> Exercise
Update the listing from its beginning through the line containing "1549x784 pixels. [347, 120]", replacing "grid view" with "list view" and leaving everything else unchanged.

> Records provided
####################

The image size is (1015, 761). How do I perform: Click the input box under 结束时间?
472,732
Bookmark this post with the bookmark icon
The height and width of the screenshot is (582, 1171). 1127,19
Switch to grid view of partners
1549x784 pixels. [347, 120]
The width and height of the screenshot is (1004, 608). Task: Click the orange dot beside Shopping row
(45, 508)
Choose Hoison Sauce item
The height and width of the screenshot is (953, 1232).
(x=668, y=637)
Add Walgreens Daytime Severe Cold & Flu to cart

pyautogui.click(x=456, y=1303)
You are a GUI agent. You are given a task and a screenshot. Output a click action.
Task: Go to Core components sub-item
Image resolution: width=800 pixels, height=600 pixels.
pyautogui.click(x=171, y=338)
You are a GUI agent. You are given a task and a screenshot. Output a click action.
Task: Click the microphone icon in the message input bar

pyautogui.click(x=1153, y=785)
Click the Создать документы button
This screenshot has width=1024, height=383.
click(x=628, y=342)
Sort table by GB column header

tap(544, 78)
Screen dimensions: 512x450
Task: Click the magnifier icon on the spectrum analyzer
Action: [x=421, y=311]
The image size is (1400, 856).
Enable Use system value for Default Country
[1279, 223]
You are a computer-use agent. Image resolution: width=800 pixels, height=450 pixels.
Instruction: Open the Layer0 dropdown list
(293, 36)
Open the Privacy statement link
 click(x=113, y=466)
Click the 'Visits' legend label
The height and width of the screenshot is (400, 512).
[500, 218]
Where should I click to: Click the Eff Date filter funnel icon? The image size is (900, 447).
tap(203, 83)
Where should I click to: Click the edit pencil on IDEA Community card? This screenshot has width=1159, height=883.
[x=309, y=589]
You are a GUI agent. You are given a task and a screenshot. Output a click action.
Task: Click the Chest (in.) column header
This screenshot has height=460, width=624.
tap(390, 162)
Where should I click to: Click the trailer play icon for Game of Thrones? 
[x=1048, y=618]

####################

> Solution to this task
The image size is (1015, 761). How do I perform: Click the input box under 结束时间?
472,732
Bookmark this post with the bookmark icon
The height and width of the screenshot is (582, 1171). 1127,19
Switch to list view of partners
1549x784 pixels. [347, 120]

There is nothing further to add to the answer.